Wie wirken sich die systematischen Arbeitszeitunterschiede auf den Wohlstand in armen und reichen Ländern aus? Die Autoren nutzten die Resultate ihrer Studie und berechneten die Produktivitätsunterschiede zwischen armen und reichen Ländern neu. Bisher war es üblich, die Arbeitsproduktivität in einem Land anhand des BIP pro Arbeitskraft zu messen. Berechnet man die Differenz zwischen armen und reichen Ländern auf diese Weise, so sind reiche Länder 14,3-mal produktiver als arme. Allerdings wird bei dieser Berechnung ignoriert, wie viele Arbeitsstunden geleistet werden. Berücksichtigt man die unterschiedliche Arbeitszeit, sind die reicheren Länder sogar 16,5-mal produktiver als die ärmeren. Dies ergibt einen um 15 % höheren Produktivitätsunterschied als bisher angenommen. In ärmeren Ländern stellt jeder Arbeitnehmer nicht nur weniger Güter her, sondern arbeitet dafür auch noch länger.

Werden neben dem BIP auch die geleisteten Arbeitsstunden berücksichtigt, fallen die Produktivitäts- und Wohlfahrtsunterschiede zwischen armen und reichen Ländern um 15 bzw. 60 % grösser aus als bisher vermutet.
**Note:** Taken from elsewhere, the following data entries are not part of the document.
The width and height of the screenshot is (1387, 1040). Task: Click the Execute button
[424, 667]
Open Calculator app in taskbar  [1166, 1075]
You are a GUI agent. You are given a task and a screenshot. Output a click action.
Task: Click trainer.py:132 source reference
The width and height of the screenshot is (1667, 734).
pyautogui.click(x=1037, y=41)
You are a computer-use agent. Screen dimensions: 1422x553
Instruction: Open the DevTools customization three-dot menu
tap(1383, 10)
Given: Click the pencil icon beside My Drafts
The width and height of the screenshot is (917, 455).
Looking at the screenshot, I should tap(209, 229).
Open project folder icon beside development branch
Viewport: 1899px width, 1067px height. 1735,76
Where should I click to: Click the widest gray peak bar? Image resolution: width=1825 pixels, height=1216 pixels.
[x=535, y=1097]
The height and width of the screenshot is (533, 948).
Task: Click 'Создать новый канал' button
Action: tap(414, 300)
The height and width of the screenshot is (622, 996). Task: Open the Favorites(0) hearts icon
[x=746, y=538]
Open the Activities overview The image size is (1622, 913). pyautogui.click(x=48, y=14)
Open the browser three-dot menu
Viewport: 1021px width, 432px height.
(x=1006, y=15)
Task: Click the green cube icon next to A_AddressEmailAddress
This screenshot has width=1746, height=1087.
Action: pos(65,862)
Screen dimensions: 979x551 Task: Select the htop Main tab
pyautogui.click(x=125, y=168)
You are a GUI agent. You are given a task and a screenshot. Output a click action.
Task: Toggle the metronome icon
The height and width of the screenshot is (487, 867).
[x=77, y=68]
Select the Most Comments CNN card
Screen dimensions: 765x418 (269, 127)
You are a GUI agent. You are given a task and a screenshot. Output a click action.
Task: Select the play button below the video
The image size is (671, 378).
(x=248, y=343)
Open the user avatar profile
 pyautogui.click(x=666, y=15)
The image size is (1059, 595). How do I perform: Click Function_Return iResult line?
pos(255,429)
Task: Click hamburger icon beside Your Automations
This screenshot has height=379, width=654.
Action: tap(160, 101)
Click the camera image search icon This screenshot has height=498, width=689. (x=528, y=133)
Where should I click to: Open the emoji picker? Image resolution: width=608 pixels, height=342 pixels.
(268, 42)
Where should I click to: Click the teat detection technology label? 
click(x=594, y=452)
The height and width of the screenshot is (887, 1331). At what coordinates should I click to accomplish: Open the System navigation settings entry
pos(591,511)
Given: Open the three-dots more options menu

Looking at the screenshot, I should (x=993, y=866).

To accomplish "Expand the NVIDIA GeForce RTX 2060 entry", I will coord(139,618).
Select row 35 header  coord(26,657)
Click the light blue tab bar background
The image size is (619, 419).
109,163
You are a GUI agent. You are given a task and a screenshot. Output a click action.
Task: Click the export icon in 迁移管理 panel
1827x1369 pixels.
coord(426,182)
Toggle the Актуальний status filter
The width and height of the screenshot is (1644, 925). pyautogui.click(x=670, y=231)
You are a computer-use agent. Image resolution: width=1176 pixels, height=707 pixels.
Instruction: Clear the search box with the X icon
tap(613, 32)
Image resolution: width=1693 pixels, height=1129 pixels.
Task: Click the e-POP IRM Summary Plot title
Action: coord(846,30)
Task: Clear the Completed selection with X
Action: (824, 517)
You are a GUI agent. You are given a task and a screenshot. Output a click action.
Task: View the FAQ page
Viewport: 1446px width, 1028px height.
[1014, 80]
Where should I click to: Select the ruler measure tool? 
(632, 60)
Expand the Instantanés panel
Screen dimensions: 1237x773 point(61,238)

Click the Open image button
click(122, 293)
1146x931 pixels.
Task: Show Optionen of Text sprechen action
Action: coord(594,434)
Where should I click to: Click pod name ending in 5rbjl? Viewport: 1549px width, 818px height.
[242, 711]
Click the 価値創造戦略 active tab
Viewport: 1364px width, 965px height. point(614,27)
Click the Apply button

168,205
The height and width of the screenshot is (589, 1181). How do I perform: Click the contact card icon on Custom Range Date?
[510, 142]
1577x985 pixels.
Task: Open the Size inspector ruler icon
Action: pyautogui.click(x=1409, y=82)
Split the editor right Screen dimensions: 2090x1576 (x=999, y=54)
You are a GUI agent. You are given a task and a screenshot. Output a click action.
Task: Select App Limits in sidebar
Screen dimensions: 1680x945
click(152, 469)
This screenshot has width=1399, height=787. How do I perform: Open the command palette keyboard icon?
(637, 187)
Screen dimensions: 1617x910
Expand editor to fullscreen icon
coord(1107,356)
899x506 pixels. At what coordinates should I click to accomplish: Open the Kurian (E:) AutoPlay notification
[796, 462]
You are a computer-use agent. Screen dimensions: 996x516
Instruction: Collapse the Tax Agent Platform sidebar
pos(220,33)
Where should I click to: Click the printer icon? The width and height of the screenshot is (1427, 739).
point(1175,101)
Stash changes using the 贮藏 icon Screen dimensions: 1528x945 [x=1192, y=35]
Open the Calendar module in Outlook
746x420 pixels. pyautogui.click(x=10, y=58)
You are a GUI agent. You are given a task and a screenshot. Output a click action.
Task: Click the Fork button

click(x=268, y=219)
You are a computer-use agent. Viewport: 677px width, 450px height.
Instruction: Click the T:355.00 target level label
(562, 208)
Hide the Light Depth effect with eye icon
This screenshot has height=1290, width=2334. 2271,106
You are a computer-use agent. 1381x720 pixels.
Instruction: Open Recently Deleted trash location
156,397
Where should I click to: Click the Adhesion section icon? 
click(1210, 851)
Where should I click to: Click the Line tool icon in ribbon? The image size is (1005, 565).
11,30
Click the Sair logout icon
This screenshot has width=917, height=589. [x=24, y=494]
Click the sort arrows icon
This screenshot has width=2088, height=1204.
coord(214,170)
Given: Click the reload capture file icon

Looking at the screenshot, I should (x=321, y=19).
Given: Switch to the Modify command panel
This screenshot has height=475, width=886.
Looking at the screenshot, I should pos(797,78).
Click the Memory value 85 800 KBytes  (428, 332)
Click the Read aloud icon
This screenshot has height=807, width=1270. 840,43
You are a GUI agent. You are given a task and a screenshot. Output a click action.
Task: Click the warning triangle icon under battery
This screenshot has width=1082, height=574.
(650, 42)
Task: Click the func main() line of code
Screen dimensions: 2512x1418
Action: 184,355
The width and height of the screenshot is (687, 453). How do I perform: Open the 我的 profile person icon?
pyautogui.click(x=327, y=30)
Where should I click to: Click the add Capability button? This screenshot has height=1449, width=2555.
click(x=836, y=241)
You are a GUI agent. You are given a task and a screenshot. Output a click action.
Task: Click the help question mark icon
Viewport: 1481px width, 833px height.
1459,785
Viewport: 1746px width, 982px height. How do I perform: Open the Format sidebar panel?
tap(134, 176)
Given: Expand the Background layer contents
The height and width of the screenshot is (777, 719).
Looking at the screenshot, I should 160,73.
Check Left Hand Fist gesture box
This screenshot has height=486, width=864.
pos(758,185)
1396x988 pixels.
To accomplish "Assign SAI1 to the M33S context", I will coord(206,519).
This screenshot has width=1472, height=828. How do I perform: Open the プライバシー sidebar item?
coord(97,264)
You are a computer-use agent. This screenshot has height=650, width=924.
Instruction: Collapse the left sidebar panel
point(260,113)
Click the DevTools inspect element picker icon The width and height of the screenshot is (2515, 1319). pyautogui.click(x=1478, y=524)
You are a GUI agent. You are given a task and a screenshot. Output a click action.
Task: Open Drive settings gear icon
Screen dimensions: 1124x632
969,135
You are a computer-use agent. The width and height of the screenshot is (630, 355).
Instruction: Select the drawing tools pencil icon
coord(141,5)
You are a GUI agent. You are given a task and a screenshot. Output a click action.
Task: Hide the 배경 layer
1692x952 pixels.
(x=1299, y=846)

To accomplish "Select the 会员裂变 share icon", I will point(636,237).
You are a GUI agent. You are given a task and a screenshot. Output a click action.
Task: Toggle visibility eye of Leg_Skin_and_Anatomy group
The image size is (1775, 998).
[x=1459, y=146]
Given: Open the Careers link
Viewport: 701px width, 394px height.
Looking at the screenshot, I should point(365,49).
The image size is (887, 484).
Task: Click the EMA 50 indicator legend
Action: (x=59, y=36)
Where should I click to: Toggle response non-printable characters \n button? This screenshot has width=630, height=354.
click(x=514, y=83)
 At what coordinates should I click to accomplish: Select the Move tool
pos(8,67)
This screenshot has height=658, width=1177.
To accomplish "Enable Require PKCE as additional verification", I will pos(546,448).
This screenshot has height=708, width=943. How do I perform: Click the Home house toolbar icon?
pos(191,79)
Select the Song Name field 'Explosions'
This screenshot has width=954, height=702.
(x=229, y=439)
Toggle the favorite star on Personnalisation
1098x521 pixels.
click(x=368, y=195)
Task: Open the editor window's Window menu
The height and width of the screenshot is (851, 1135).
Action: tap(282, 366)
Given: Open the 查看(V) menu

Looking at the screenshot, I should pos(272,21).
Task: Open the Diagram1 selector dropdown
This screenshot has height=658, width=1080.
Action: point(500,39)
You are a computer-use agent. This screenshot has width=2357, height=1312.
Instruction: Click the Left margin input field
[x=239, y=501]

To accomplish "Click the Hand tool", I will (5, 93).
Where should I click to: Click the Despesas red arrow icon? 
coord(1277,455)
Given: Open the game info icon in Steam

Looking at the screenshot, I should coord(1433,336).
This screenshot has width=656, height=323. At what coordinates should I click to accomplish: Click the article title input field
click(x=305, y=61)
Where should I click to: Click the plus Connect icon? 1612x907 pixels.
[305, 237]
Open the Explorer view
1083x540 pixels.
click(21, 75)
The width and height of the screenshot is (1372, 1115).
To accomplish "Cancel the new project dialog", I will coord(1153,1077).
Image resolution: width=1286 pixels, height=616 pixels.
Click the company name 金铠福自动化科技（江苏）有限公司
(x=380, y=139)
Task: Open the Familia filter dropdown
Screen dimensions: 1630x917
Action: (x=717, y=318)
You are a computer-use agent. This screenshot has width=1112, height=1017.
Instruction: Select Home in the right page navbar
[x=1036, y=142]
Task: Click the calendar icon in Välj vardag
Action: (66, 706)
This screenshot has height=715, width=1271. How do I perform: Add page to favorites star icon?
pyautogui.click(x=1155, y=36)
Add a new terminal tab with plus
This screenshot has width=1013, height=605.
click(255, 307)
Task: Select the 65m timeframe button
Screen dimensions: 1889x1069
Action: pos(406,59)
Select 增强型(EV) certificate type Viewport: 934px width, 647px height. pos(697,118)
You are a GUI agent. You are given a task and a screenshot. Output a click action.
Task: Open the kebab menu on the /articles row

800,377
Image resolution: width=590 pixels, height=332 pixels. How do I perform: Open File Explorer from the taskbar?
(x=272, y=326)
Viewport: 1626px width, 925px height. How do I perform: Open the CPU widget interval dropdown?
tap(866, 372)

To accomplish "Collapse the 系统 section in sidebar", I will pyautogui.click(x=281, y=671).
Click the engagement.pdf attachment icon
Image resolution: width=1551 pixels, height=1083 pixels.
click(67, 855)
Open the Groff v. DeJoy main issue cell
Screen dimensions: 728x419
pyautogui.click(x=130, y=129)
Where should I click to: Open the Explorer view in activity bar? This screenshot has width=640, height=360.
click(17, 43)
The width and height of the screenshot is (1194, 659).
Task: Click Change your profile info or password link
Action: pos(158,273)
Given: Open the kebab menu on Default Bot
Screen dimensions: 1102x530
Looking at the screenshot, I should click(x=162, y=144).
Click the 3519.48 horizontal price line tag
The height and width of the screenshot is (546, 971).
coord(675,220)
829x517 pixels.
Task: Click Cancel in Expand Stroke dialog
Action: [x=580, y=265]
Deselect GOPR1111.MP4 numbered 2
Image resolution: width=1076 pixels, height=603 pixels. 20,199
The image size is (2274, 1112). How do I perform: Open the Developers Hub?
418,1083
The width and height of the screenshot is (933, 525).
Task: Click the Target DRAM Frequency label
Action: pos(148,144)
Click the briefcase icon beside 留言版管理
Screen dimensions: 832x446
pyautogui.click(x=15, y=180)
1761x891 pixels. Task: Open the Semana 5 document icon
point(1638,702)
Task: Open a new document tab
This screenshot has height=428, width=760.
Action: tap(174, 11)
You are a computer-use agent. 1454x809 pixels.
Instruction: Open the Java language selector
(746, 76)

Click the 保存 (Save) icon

Für Wohlfahrtsunterschiede ergibt sich schliesslich ein ähnliches Bild. Häufig wird die Wohlfahrt anhand des BIP oder Konsum pro Kopf gemessen. Komplexere Wohlfahrtsmasse berücksichtigen daneben auch die Freizeit. Denn Nutzen wird nicht bloss aus dem Konsum gezogen, sondern auch aus der Freizeit. Verwendet man diesen Ansatz, fallen die Wohlfahrtsunterschiede zwischen arm und reich erneut grösser aus. Einwohner reicherer Länder verfügen einerseits über ein höheres Einkommen und können deshalb mehr konsumieren. Andererseits arbeiten sie weniger und haben daher mehr Freizeit, was ihren Nutzen weiter erhöht. Die Autoren kommen zum Schluss, dass die Wohlfahrt in reicheren Ländern unter Berücksichtigung der geleisteten Arbeitsstunden um knapp 19-mal höher ist als in ärmeren. Dies entspricht einem um 60 % höheren Wohlfahrtsunterschied im Vergleich zu traditionellen Massen, welche die Arbeitszeit nicht berücksichtigen.